The busy summer travel season is at our doorstep, with that comes stronger fuel demand.
Back in March I shared the fact that Americans drove a record 3.05 trillion miles on U.S. highways in January 2015 for the 12-month period, with even more expected this year. Now the International Air Transport Association (IATA) revealed that international passenger traffic in March rose 7% from the same time a year ago. Except for Africa, every region around the globe recorded year-over-year increases in air traffic.
Last week, West Texas Intermediate (WTI) crude oil prices reached a 2015 high, rising above $60 before cooling to just below that. It marked the eighth straight week of gains.
Investment banking advisory firm Evercore makes the case that the recent oil recovery is closely following the average trajectory of six previous cycles between 1986 and 2009. Although no one can predict the future with full certainty, this is indeed constructive for prices as well as the industry.
Because oil remains in oversupply, the recent rally owes a lot to currency moves. The U.S. dollar, which has weighed heavily on commodities for around nine months, declined to its lowest point since mid-January. We might be seeing a dollar reset, which should finally give oil—not to mention gold, copper and other important commodities—much-needed breathing room.
The oil rig count continued to drop in April and is now at a five-year low. According to Baker Hughes, 976 rigs were still operating at the end of the month, down 11% from 1,100 in March and 47% from 1,835 in April 2014. Eleven closed last week alone. This spectacular plunge has had the obvious effect of curbing output and helping oil begin its recovery from a low of $44 per barrel in January. Production appears to have peaked in mid-March at 9.42 million barrels per day and is now showing signs of rolling over.
As I’ve mentioned before, price reversals have historically occurred between six and nine months following a drop in the rig count.

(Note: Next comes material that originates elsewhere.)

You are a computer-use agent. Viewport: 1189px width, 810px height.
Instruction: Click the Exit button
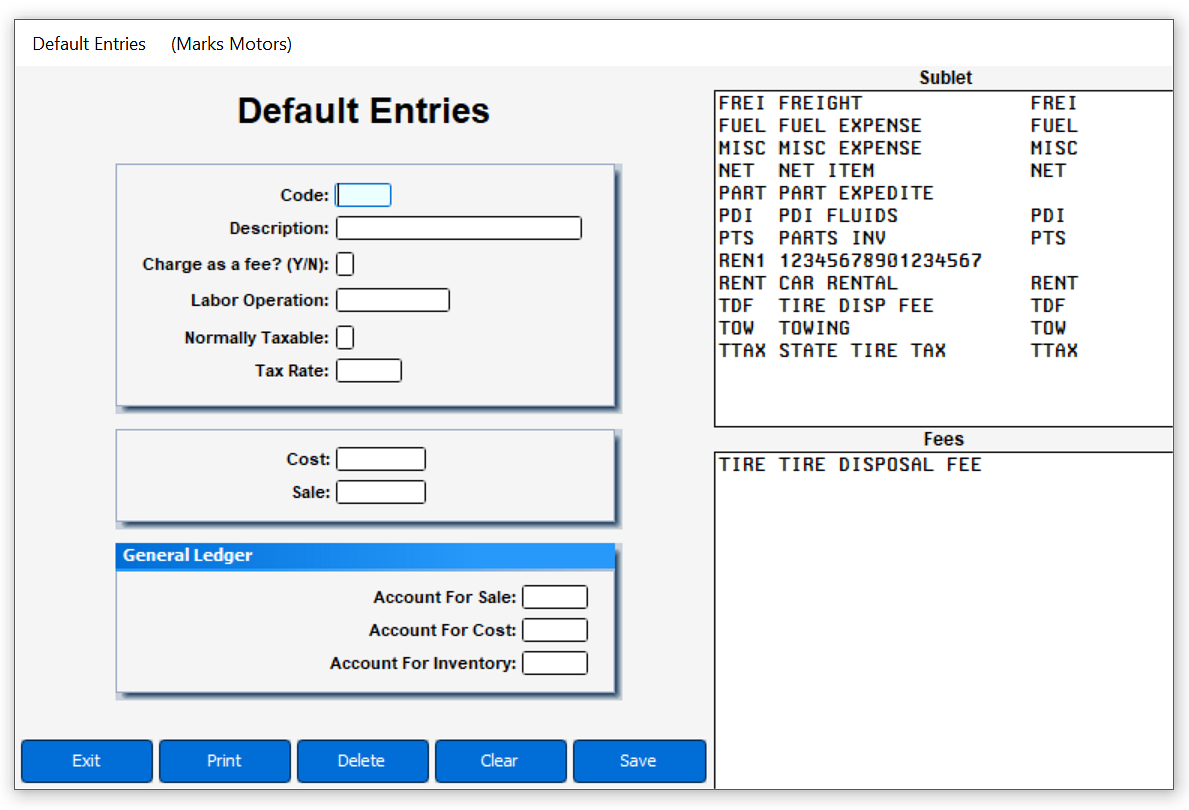click(86, 760)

The number of rigs operating peaked in October and oil started to bottom in January.
Even though domestic oil inventories still stand at near-record levels—according to the Department of Energy’s weekly report, they’re at their highest level for this time of year in at least 80 years—the rate at which storage facilities are being filled is beginning to slow.
For the first time since November 2014, stockpiles declined at Cushing, Oklahoma, the nation’s largest storage facility and the pricing point for WTI.